* **Directions**: Extract every line of text from the data below word for word, leaving out the pictures.

* **Records for processing**:
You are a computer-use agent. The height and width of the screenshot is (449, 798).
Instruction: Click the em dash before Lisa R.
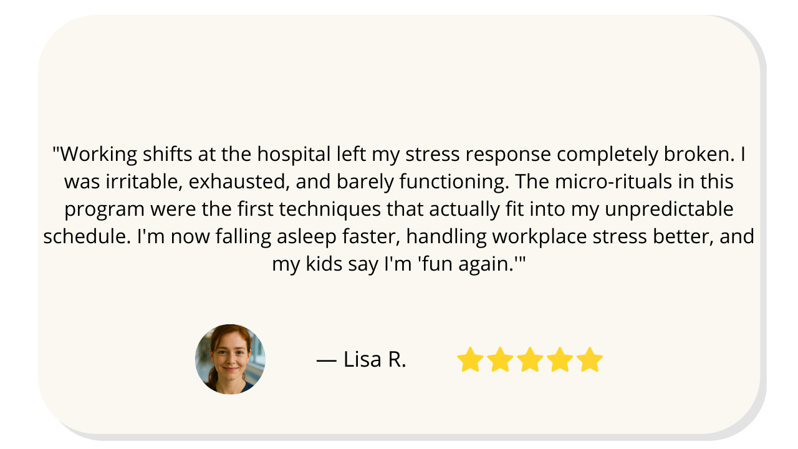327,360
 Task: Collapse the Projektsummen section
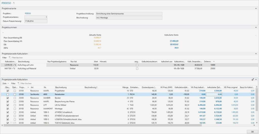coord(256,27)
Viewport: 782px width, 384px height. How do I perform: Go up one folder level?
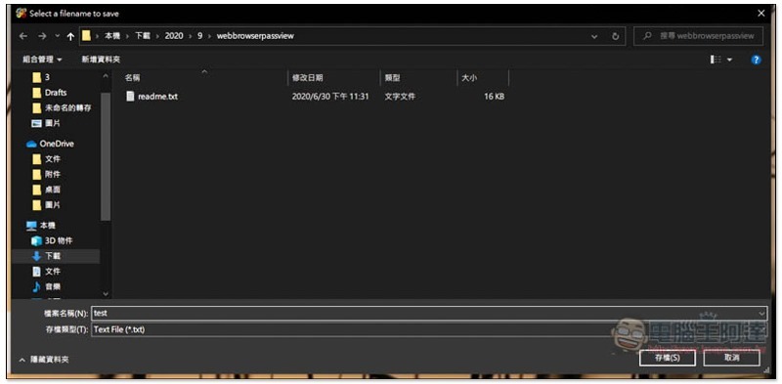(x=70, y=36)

* **Complete output**:
You are a computer-use agent. The height and width of the screenshot is (449, 798).
Instruction: Click the em dash before Lisa R.
327,360
 Task: Collapse the Projektsummen section
coord(256,27)
Viewport: 782px width, 384px height. How do I perform: Go up one folder level?
(x=70, y=36)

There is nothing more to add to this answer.